··· Input material ···
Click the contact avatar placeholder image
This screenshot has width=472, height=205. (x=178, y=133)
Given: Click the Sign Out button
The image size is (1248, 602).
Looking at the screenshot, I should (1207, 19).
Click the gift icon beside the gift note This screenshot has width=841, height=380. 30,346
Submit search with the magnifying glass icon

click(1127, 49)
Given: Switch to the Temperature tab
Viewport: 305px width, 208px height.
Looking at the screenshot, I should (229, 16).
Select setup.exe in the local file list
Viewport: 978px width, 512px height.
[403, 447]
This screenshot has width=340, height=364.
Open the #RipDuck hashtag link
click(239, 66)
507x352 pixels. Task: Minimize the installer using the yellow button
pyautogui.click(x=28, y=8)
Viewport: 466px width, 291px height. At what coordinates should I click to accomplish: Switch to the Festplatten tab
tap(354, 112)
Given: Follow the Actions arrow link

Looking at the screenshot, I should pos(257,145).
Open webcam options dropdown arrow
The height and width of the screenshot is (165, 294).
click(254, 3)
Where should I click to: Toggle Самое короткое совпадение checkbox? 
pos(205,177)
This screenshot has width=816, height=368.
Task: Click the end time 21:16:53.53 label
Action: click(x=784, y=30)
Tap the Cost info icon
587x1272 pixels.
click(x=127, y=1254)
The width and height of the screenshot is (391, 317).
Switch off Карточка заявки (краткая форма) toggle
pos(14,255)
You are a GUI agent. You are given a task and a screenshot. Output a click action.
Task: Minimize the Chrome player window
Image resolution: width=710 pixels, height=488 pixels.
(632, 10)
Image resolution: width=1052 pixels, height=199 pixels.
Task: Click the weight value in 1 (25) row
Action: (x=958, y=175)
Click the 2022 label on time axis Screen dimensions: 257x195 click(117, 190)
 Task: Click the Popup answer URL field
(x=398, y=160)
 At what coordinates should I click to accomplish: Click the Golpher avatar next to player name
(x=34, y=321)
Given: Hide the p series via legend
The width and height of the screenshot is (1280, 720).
···
*What is being asked*
For this exercise, please output exactly the lines above starting at the line with "Tap the Cost info icon" and ending at the line with "Task: Minimize the Chrome player window", ends included.

*Result for this exercise*
Tap the Cost info icon
587x1272 pixels.
click(x=127, y=1254)
The width and height of the screenshot is (391, 317).
Switch off Карточка заявки (краткая форма) toggle
pos(14,255)
You are a GUI agent. You are given a task and a screenshot. Output a click action.
Task: Minimize the Chrome player window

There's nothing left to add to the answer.